Following the original experiments and formulations by Huxley and Simmons (1971), quick tension recovery induced by a small length-release step is thought to represent crossbridge power stroke or force generation in muscle; Gilbert and Ford (1988) showed experimentally that there is heat absorption during quick tension recovery and concluded that force generation would be entropy driven. Also, a rapid T-jump increases isometric force without appreciable delay showing that force rises on absorption of heat (endothermic—see “Introduction”). Additionally, exposure to high hydrostatic pressure reduces force in isometric muscle fibres and force quickly recovers on rapid pressure release; thus, force generation at constant temperature may be accompanied by a volume increase (Fortune et al. 1991; Vawda et al. 1999). Therefore, the endothermic nature of muscle (crossbridge) force generation, and increase of entropy associated with it, have been well recognised from studies on isometric muscle and the present study shows that these features are enhanced in shortening muscle performing external work.

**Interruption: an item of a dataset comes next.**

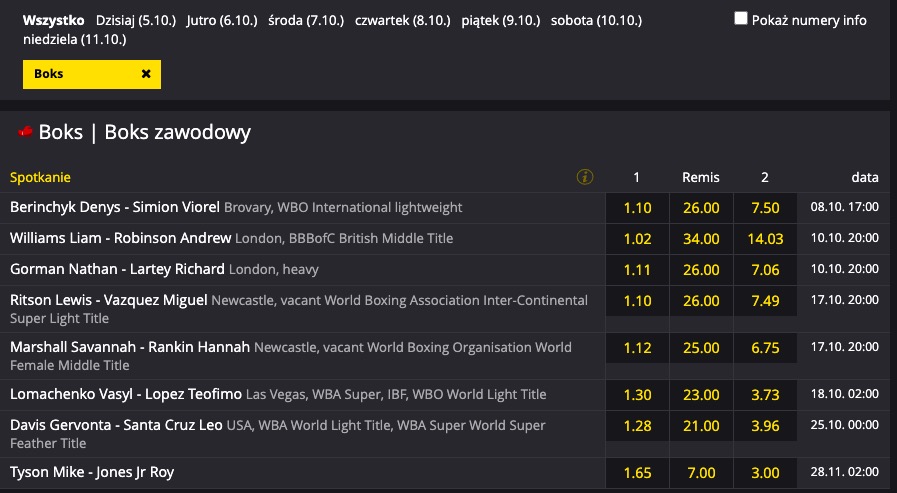Click the red boxing glove icon
Viewport: 897px width, 493px height.
click(25, 132)
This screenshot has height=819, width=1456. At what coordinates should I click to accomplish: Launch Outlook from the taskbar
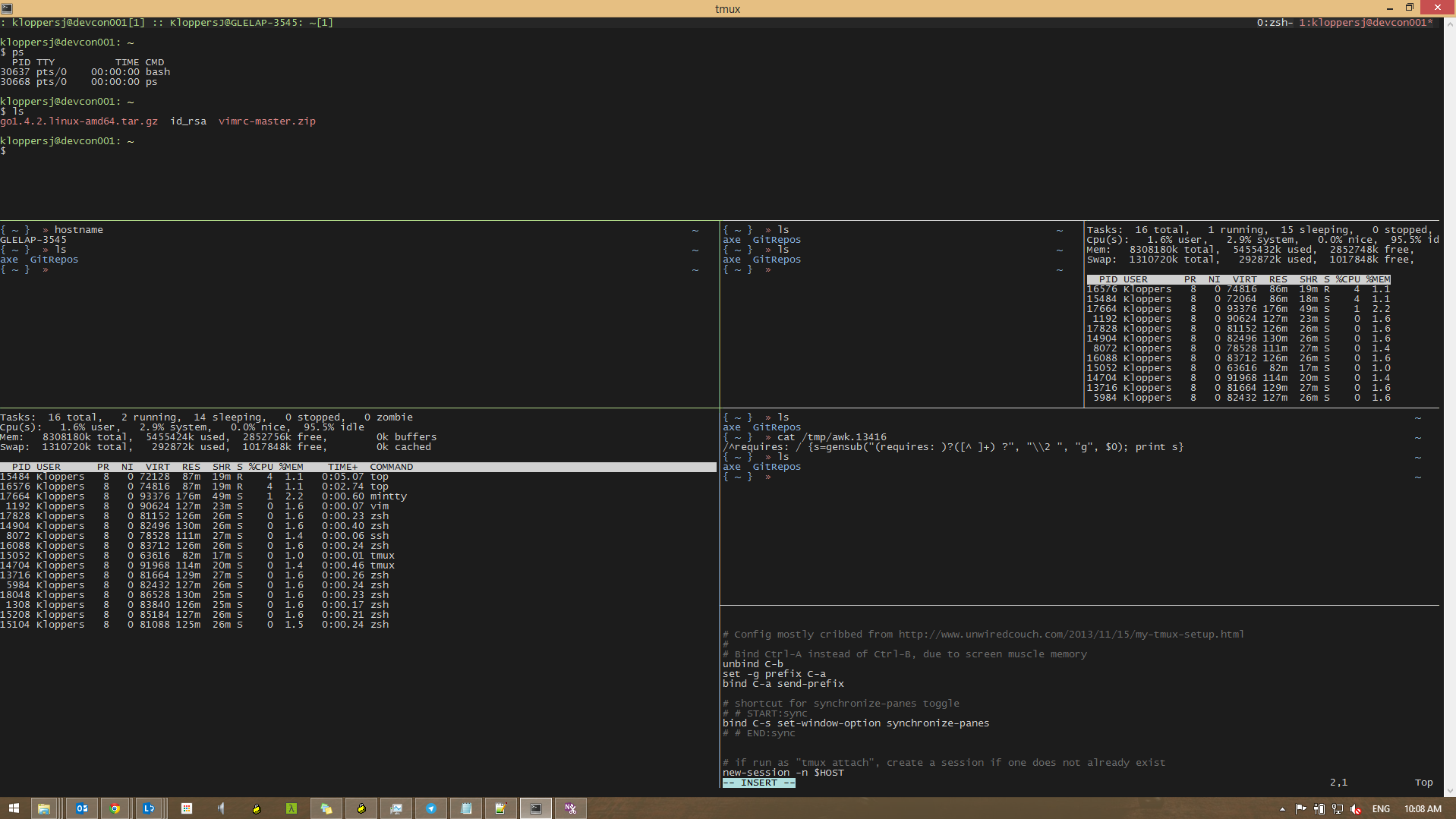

A conformational change of the acto-myosin crossbridge, resulting in lever arm tilting, is thought to be the molecular-structural mechanism of force muscle generation (see review Geeves and Holmes 1999); how this is associated with increased entropy (disorder) remains unclear. Two different molecular-structural mechanisms have been proposed to account for the increase of entropy during force generation by an acto-myosin crossbridge. Firstly, Zhao and Kawai (1994) suggested and favoured a mechanism involving altered hydrophobic interaction between actin and myosin (S1) for the large increase of entropy (see also, Kodama 1985); in principle, the transition of non-stereo-specifically attached to stereo-specifically attached crossbridge states would represent such an event, since stereospecific interaction may be hydrophobic. From examination of X-ray diffraction pattern of muscle fibres during force rise induced by rapid T-jumps, Bershitsky et al. (1997) proposed such a mechanism as a force generating step that is additional to the lever arm tilting step in the crossbridge cycle (see Ferenczi et al. 2005). A contribution of such a mechanism to an entropy increase can not be excluded, although whether it is intrinsic to crossbridge force generation alone remains to be established.

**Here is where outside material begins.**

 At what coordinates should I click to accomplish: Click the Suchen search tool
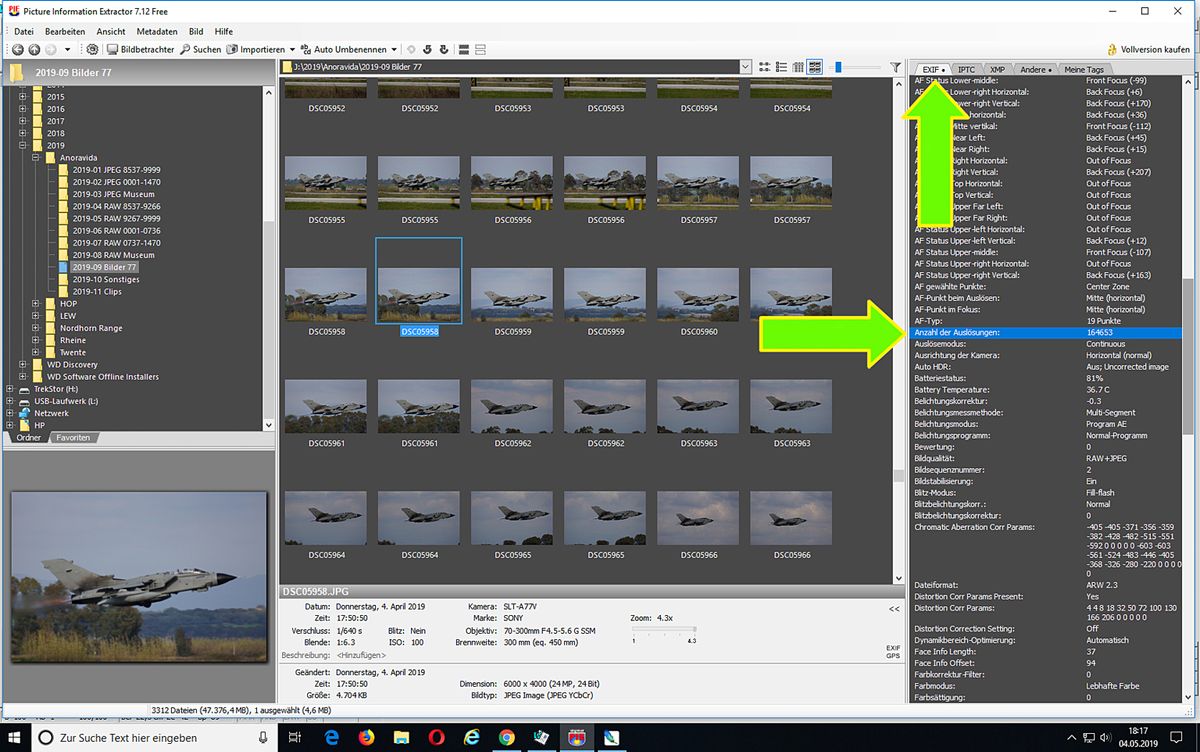point(201,49)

Secondly, Davis and Epstein (2007) proposed an alternative mechanism, namely, a local unfolding within the crossbridge secondary/tertiary structure and suggested that this might cause the lever arm tilting movement and force generation. From analyses of the rate of tension rise induced by T-jumps at different temperatures as Arrhenius plots, they showed that the observed rate could be resolved into the forward and reverse rate constants for force generation (k a/k b of step-I in our Scheme) with clearly different temperature-sensitivities; in particular, the reverse rate constant showed anti-Arrhenius behaviour (negative temperature-sensitivity) characteristic for protein folding. Our results show that the increase of entropy becomes even larger in shortening muscle, i.e. when the attached crossbridges are exposed to continuous negative strain by filament sliding, the number of attachments is reduced and the crossbridge cycle is operating faster. Arrhenius plots for the observed rate of T-jump-induced tension rise, during shortening at two velocities (Fig. 8a, b filled symbols), show no obvious evidence of a non-linearity as expected; however, this might be due to scatter in the pooled data. Also, our findings suggest that another step in the cycle may also have negative temperature-sensitivity, although this is not shown conclusively.

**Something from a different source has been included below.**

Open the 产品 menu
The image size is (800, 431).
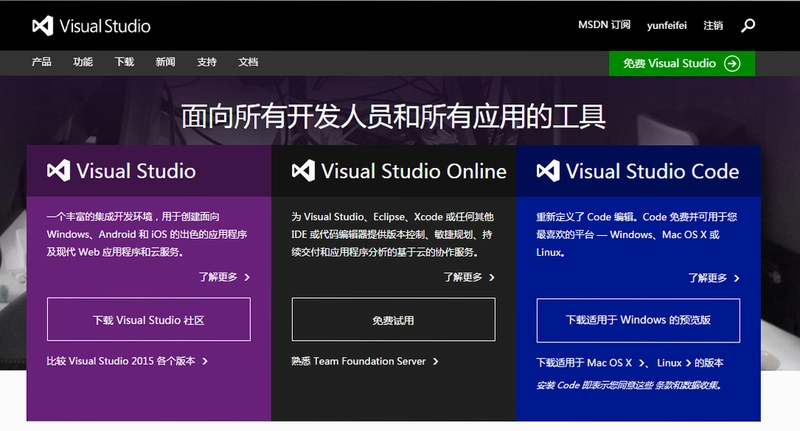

As stated by Gilbert and Ford (1988), since the energy transduction by the actomyosin ATPase in muscle is a cyclic process, an increase in the entropy of the system in one part of the cycle requires a decrease in entropy in another part. It is possible that, whereas the entropy increase is associated with force generation, the entropy decrease may not be restricted to a single step in the cycle, at least in shortening muscle performing external work; further experiments to gather data amenable to more quantitative and detailed analyses would be required to resolve these uncertainties.